Community Education is part of the school district. So each district has a community education fund where different programs are run out of. Community Education is [Early Childhood Family Education], all early childhood programs preschool our early childhood and family education. There’s also all school-time programs like childcare before school, after school, youth enrichment like chess club. It’s also adult enrichment; I don’t know if you’ve ever participated in any adult enrichment through community ed, but I did a lot. Previously I did a sourdough bread baking class with my mom, and I did a drawing class at certain times. It’s also adult basic education: Adults who are learning English in our community, or adults who have stopped attending high school but want to come back and get their GED or another adult diploma, or new job skills.

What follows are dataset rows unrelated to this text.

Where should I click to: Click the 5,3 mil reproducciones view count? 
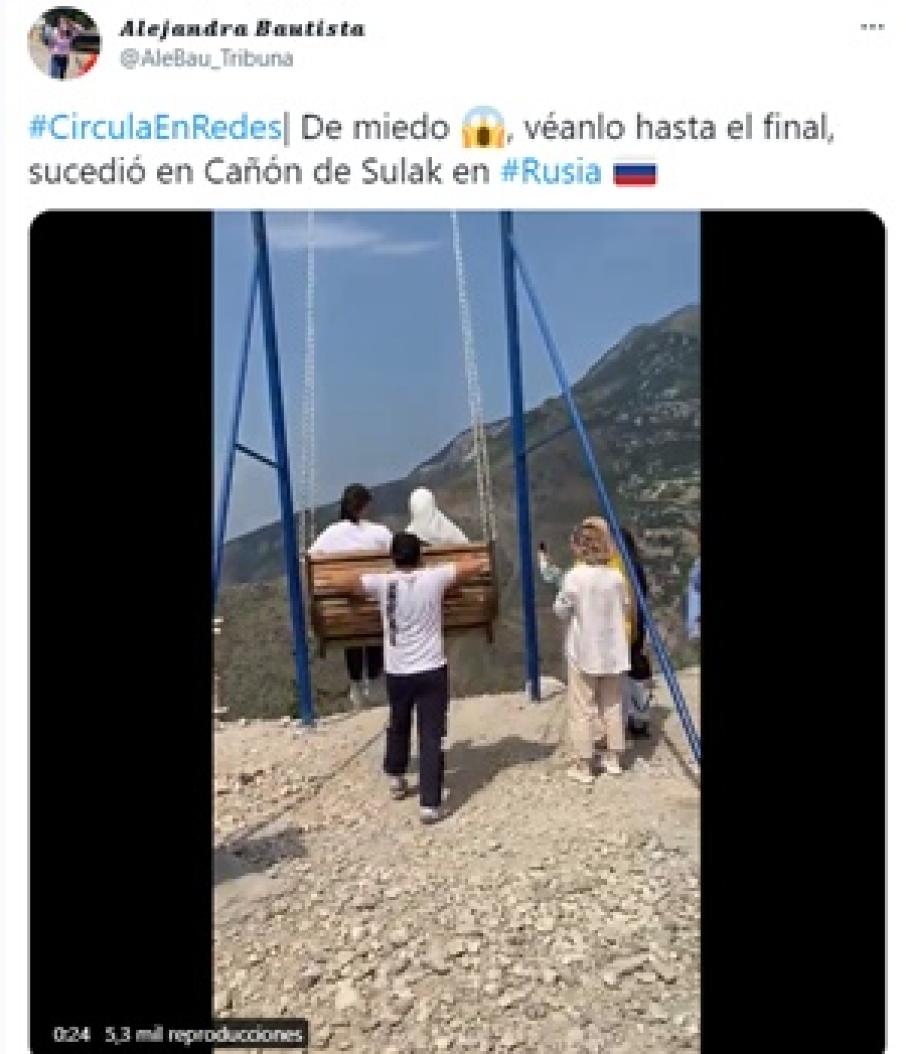click(202, 1034)
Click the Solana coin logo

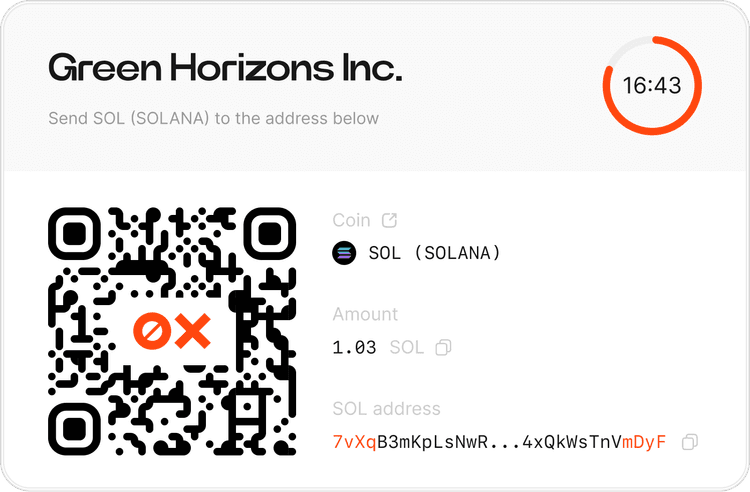point(344,253)
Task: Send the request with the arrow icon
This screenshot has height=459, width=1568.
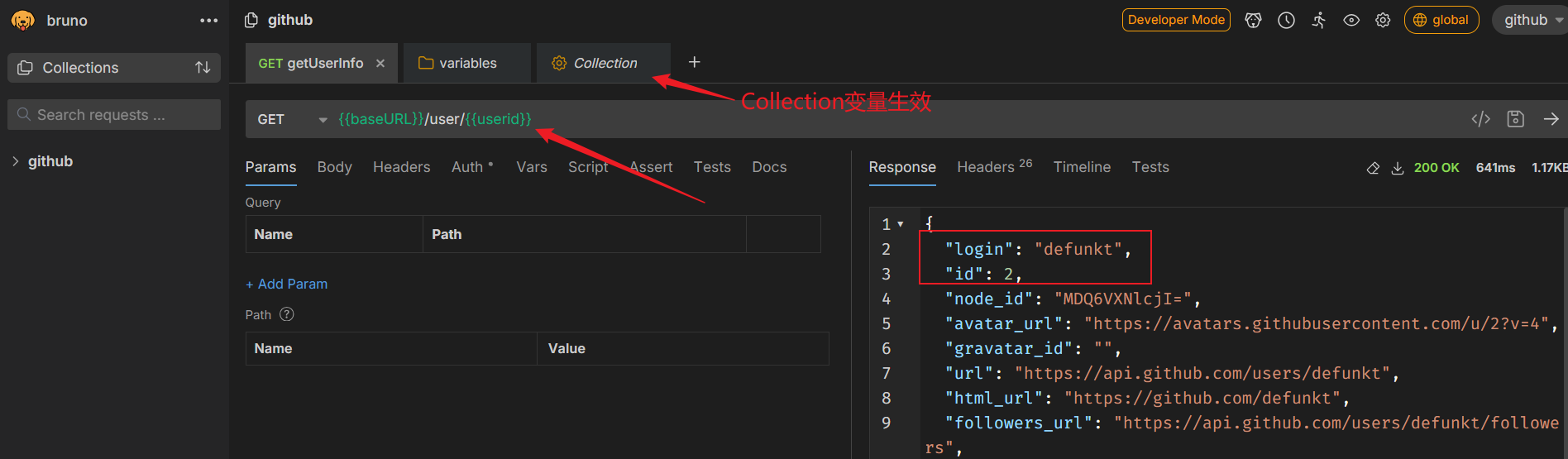Action: click(1551, 119)
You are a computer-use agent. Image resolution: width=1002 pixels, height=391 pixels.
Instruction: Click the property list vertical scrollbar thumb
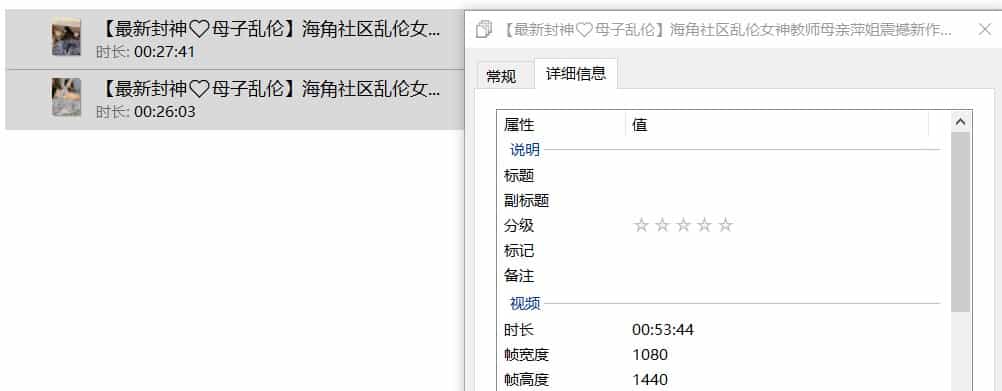point(960,222)
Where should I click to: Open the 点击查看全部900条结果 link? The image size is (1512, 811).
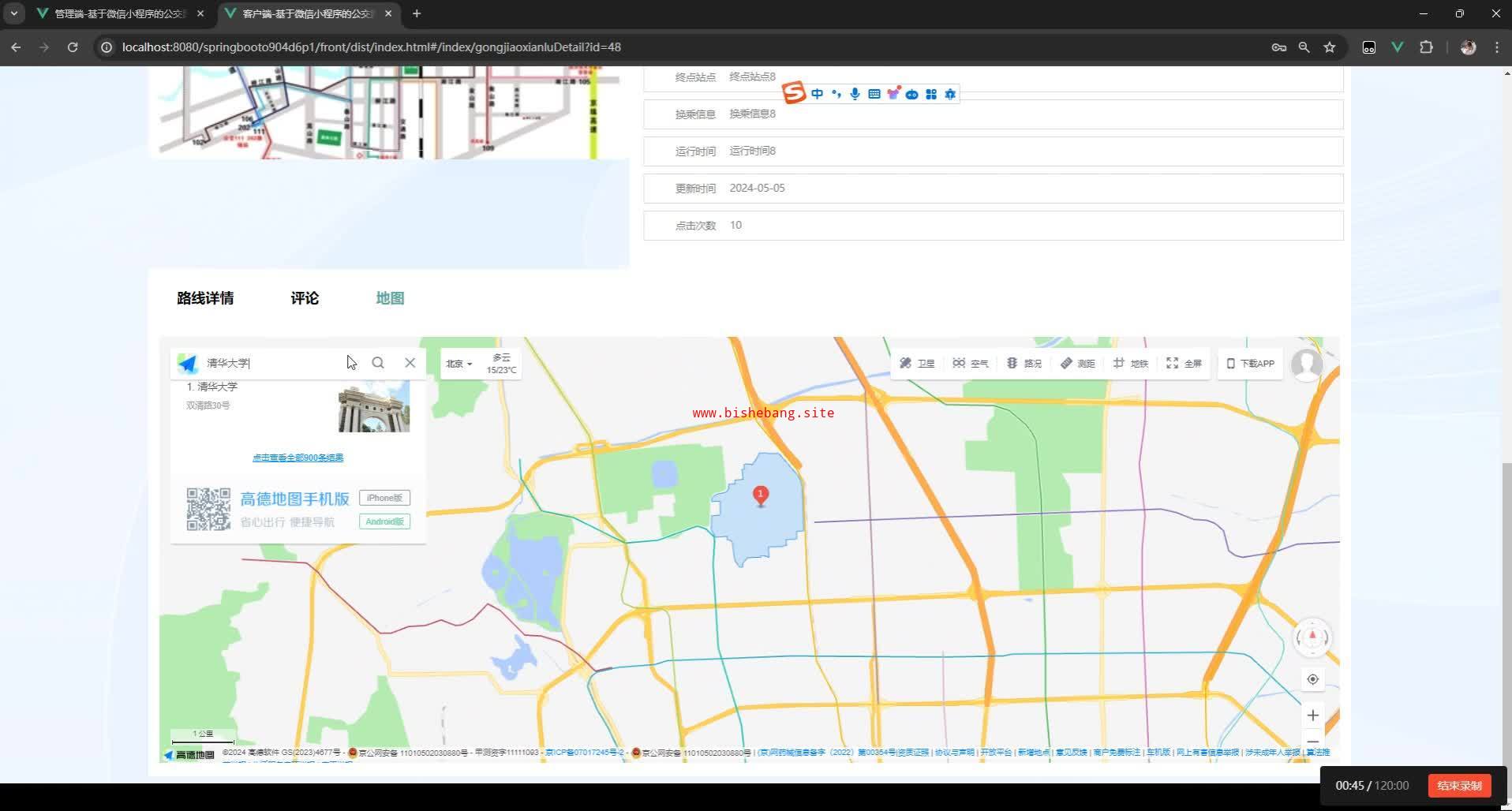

A school district the size of Hopkins, that’s got to be a pretty big responsibility in terms of oversight of everything that goes on because there’s a lot of people that fall within the borders of the Hopkins school district.
There are a number of municipalities or cities that are in our attendance area, and so we do engagement in all of those communities. Areas like St. Louis Park, Minnetonka, Eden Prairie, Plymouth, and I’m going to stop right there because I don’t have the list of cities and I don’t want to leave anyone out.
This is a return to Hopkins for you because you were a classroom teacher in the district for nine years; what led you to not necessarily come back to the district but to go from the classroom teaching side to the more administrative community ed side?
I love being a classroom teacher, but I found myself growing kind of increasingly helpless and uncomfortable with the opportunity gaps in our classrooms, and I felt like I needed to do more and affect systems and more of a higher level because I loved the connections with the families and loved the connections with the students, but I realized more needed to be done. At a certain point I realized that community partnerships are really what can drive our schools forward and I became a big proponent I guess of working with parents, working with community organizations, going out in the community and really trying to partner there, because I guess the problem is that we’re seeing in our schools are bigger than just our teachers and bigger than just our principals; we actually need our community involved and so that’s kind of how I went on this path.
So what role do you think not just you personally but the concept of community education departments in general at school districts can help fill that kind of opportunity gap that you speak of and help build those partnerships?
I think it’s easy from the outside to look and say schools should be doing more. And if you look in Minnesota especially there’s a huge gap between white students and students of color students, students are higher socioeconomic categories and students who come from lower-income families; there’s just an enormous gap that is one of the largest in the country. We really need to do more than we’re doing and we need to look at schools in a different way because they haven’t been working for everyone. So getting help from our community and finding mentorship opportunities and finding people who want to make a difference and who can give us their input and give us their feedback, that can really help us move forward and do things in different ways. But without that feedback and without that engagement we just it will continue to do things the same way and that hasn’t been working for people.